— start of TEXT —

Written by Vince Mancini / 12.03.12

Every year, a handful of smaller films come out that rely on critical acclaim to find an audience. As a critic, you walk a fine line between trying to help those smaller, worthy films find an audience, and making sure the films you champion are worthy, to keep from burning your audience and becoming the boy who cried wolf, making film critics even more irrelevant than we already are. Beasts of the Southern Wild is a critic-bait film that’s already won a Camera D’or at Cannes, Best Narrative Film at the LA Film Festival, and been nominated for Best Film at the Independent Spirit Awards. Here’s why the critics whiffed on this one.

— end of TEXT —
— start of RECORDS TO PROCESS —

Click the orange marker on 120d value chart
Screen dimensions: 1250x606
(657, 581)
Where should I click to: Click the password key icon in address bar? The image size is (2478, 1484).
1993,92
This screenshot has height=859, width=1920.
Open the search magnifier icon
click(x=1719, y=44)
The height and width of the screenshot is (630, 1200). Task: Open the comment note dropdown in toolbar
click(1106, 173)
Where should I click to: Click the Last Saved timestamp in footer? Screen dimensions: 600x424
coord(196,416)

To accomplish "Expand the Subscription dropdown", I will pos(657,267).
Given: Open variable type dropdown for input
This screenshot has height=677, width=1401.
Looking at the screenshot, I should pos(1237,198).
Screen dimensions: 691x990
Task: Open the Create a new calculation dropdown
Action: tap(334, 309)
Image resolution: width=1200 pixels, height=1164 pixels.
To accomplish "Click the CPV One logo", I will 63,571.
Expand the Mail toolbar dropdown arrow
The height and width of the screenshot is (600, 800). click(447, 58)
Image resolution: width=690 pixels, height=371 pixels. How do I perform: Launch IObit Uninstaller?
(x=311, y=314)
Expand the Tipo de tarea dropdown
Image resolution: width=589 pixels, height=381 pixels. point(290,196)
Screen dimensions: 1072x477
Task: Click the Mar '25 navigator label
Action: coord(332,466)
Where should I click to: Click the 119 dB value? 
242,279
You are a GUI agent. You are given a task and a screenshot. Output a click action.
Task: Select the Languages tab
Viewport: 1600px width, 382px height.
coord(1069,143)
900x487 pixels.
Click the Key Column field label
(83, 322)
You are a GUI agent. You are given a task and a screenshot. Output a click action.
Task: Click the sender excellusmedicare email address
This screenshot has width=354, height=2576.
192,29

— end of RECORDS TO PROCESS —

TASKS TO COMPLETE:
**1)** In the film review, which award did Beasts of the Southern Wild win at Cannes?
**2)** Collect every line of the entries that contains the word "toolbar".

ANSWERS FOR THE EXERCISE:
**1)** A Camera D’or.

**2)**
The height and width of the screenshot is (630, 1200). Task: Open the comment note dropdown in toolbar
Expand the Mail toolbar dropdown arrow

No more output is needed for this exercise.